India is a marriage-minded culture, with a great many people getting married in their early twenties. Sometimes the bride and groom pick each other, sometimes it’s arranged by the parents. Last month, a male co-worker of mine in his early thirties (and still unmarried – gasp!) wanted to take a few weeks off because he was getting married. He was asked who the bride was, to which he responded he didn’t know yet. He had to find one. But he did indeed find someone in time and he did indeed get married – just like that.

That’s not that atypical either. A few weeks ago, I read a story in the local newspaper (The Deccan Herald, of course) about a woman on her wedding day. Just as the ceremony was about to commence, it was revealed that the groom was already married to another woman. The horrors! The bride was understandably disappointed. But another young man present said he would step in and marry her instead. And she said yes. So they got married.

The personal ads (which I assure you I peruse only out of curiosity) have headings like “man seeking bride” and are separated by religion. And some ads note that they are open-minded -- they’ll accept a mate from any religion, from any caste background. How very modern.

Despite the cultural obsession with coupling people off at an early age, it’s unusual to see a man and a woman holding hands. Public displays of affection are frowned upon, especially by “old school Indians” (that’s a technical term). And apparently this extends to a man and woman holding hands, because I’ve almost never seen it. And forget about seeing a man and a woman kissing in public. Perish the thought.

Yet it’s socially acceptable for men to hold hands with other men and women to hold hands with other women. The Indian people are very touchy feely when relating to their own gender. Friends will hold hands while walking down the street or sit with their with arms around each other in a bar. But a man and a woman doing this? Never. Or, well, almost never.

Maybe I’m just overly slovenly, but Indian men have much better grooming habits than me. Many times when I enter a public bathroom, I’ll see a young Indian guy looking in the mirror, brushing his hair. I’ll use the facilities, wash my hands and be ready to step out – and the same guy will still be brushing his hair. This sort of thing takes time to do right…apparently. And I’m not even going to get into the art of the finely trimmed mustache.

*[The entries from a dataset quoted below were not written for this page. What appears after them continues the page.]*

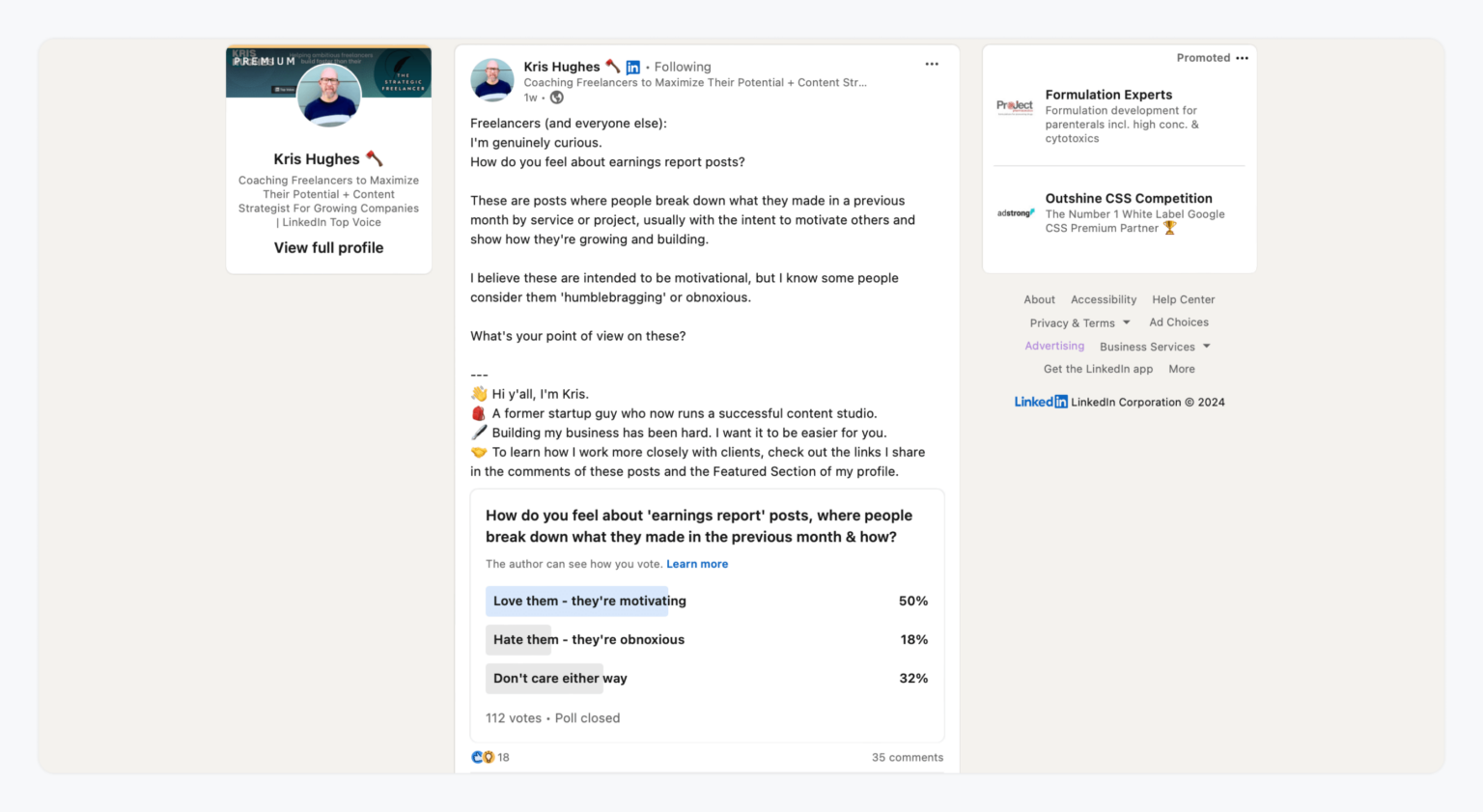Click the blue Like reaction icon below the poll
Viewport: 1483px width, 812px height.
(477, 757)
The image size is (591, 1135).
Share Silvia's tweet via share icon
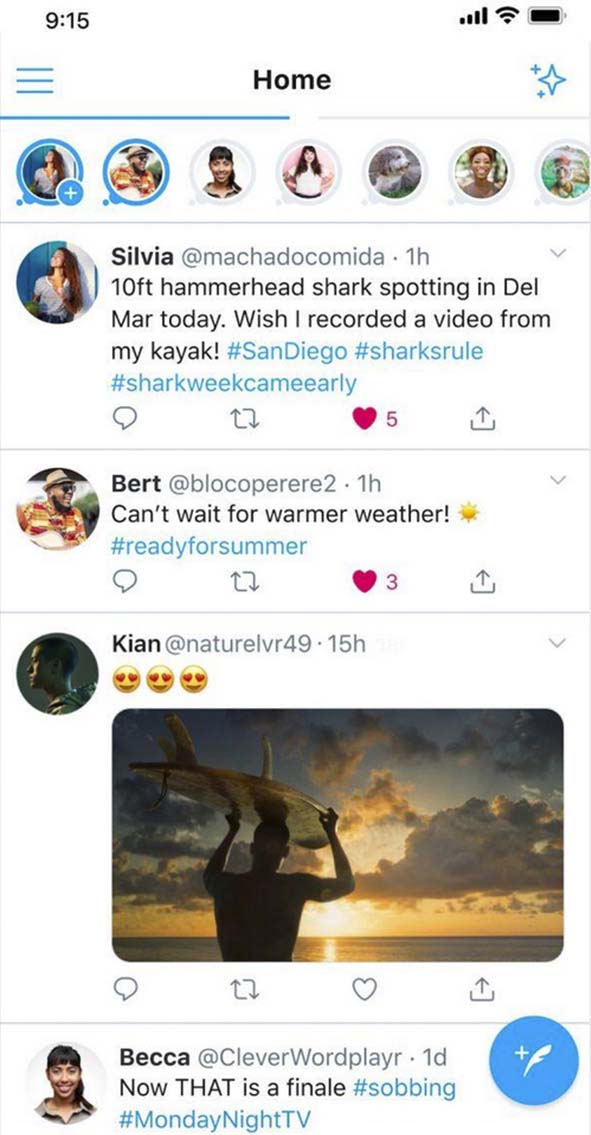[482, 418]
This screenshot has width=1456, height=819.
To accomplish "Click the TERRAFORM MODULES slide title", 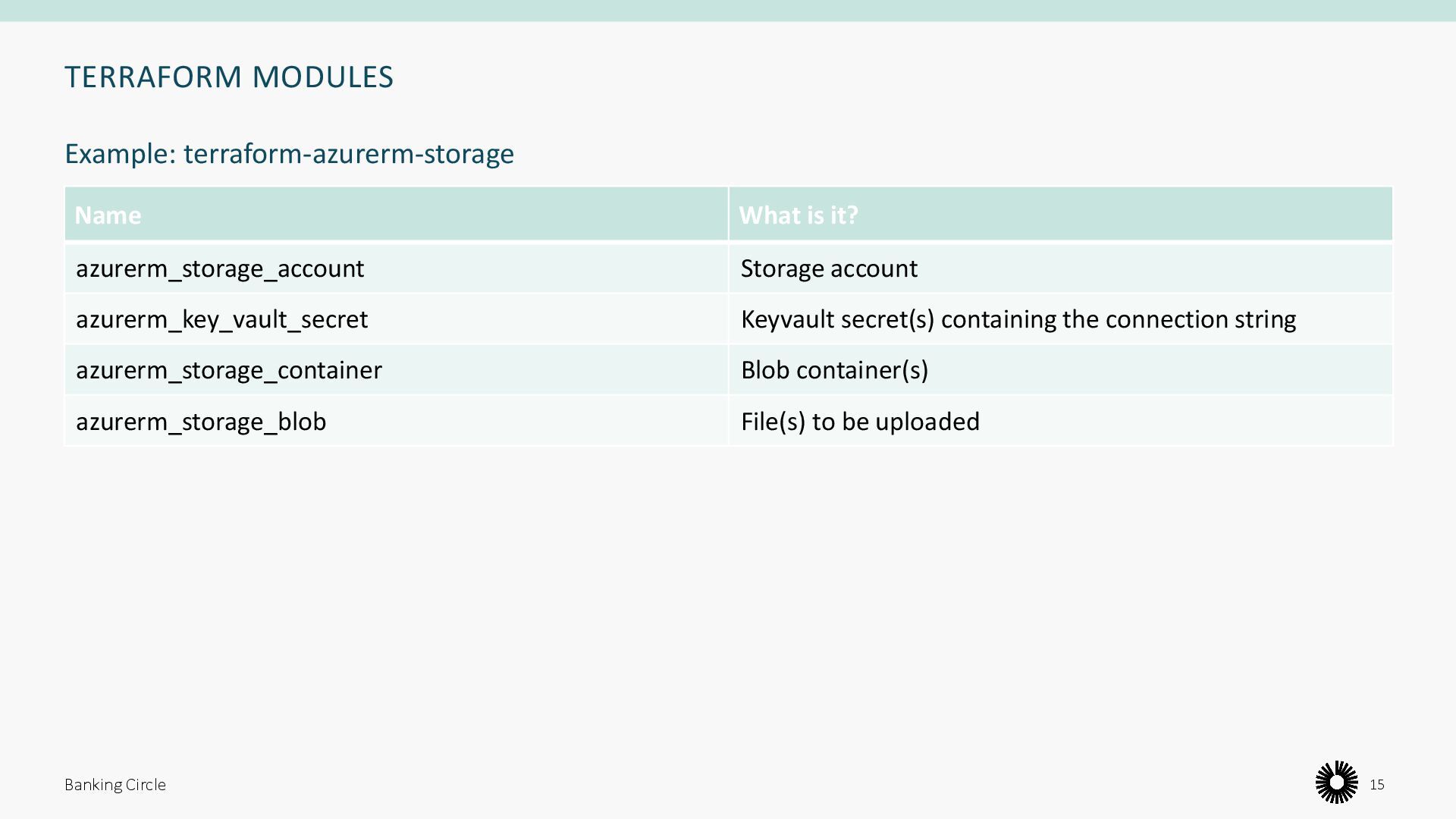I will [228, 77].
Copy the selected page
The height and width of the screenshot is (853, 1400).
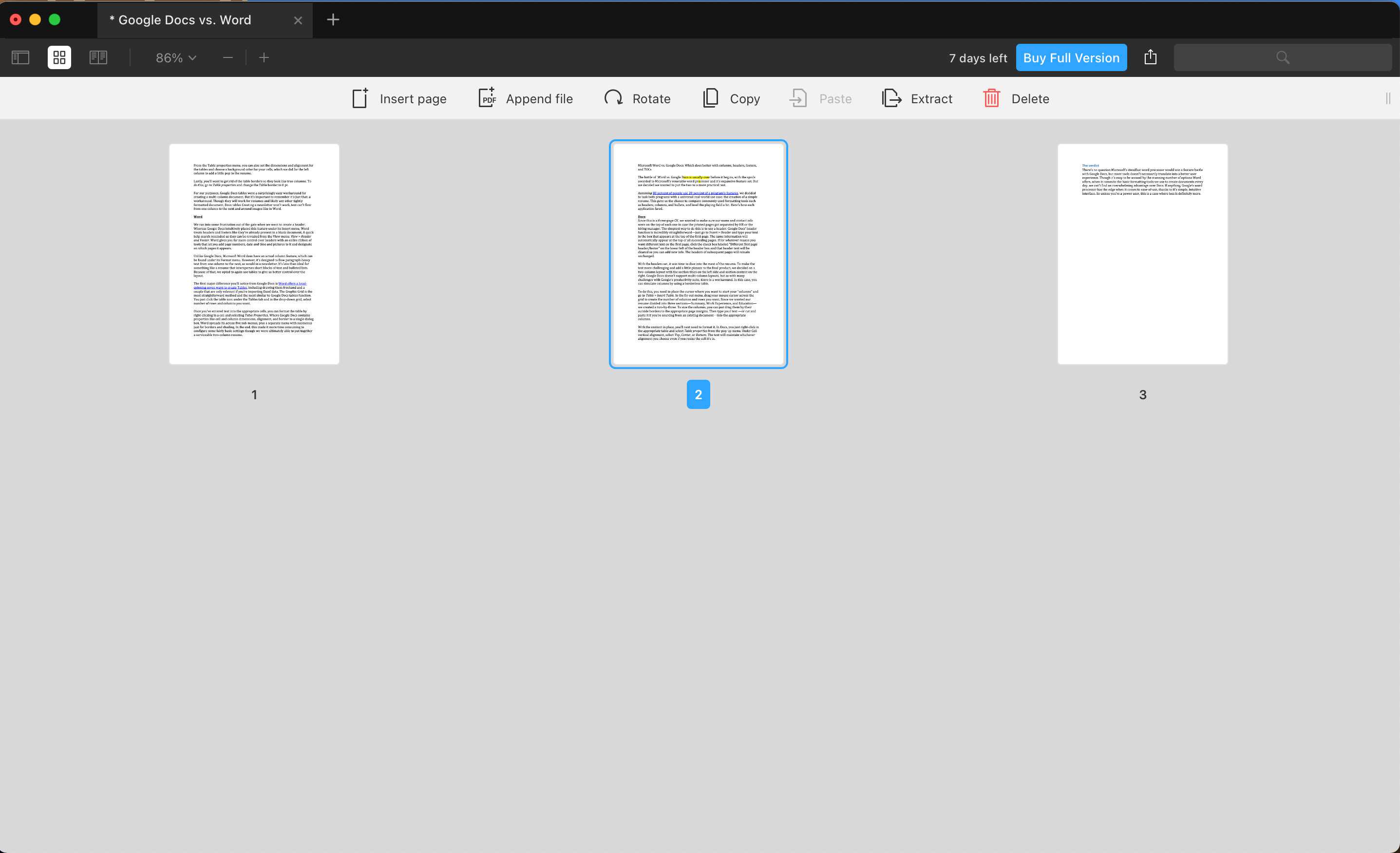[x=731, y=98]
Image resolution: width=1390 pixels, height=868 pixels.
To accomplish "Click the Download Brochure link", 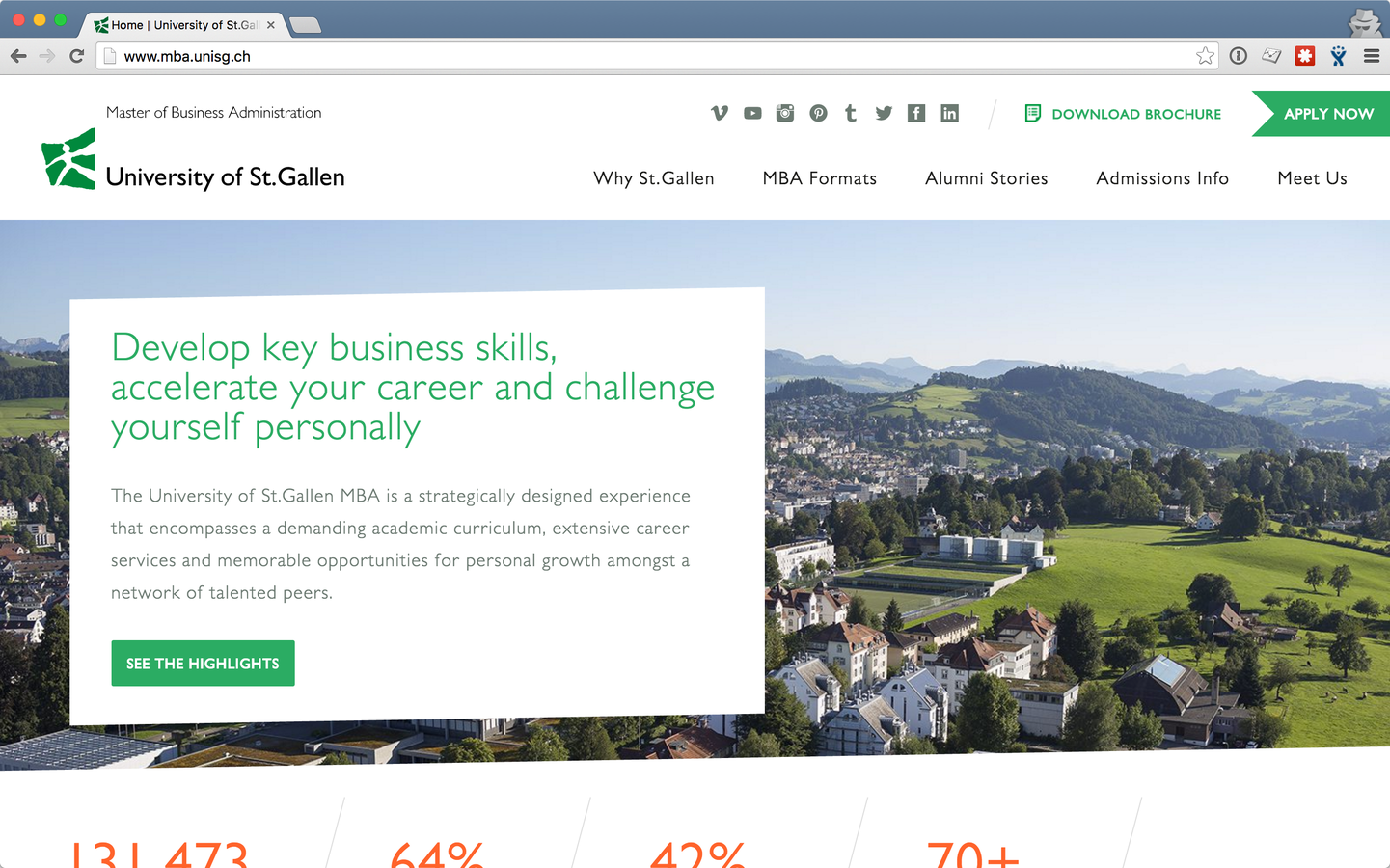I will pos(1123,114).
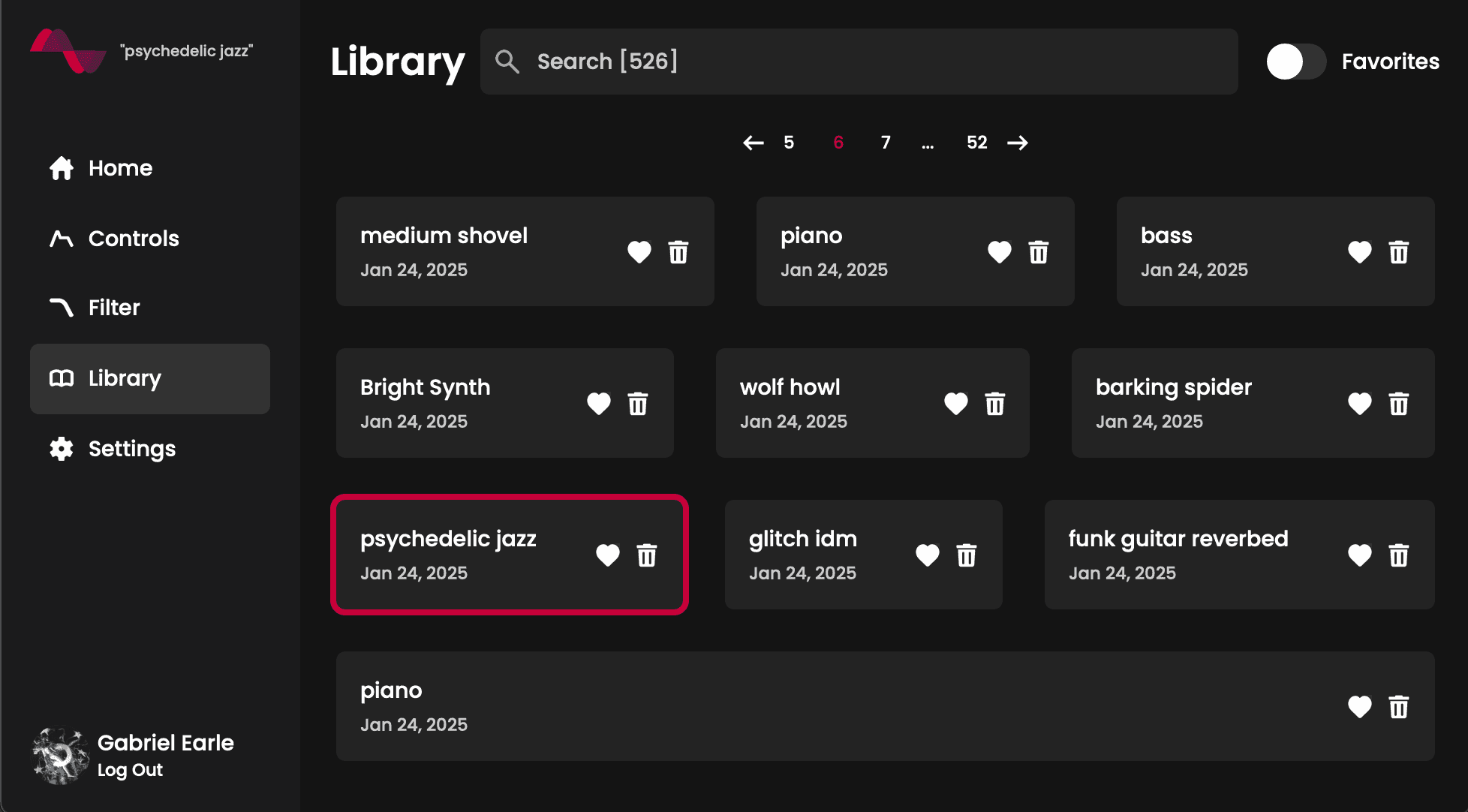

And then there are bumps. What are bumps, you ask? Bumps are when a young Indian man is picked up by his arms and legs with his back to the ground. Once this is spotted, many more young Indian men will rush over and proceed to kick him repeatedly. Occasionally one person will start from a few yards (err, meters) away, so he can get a running start and more power in his kick.

I’ve only seen bumps given at the workplace, but I’d imagine they extend to other situations as well. Bumps are given to young Indian men on their birthdays or any other special occasions. But they’re not just for special occasions. It’s always a good time to give bumps. Bumps begat laughter and merriment for all. I’m just glad that when my birthday rolls around, I’ll be back in the states.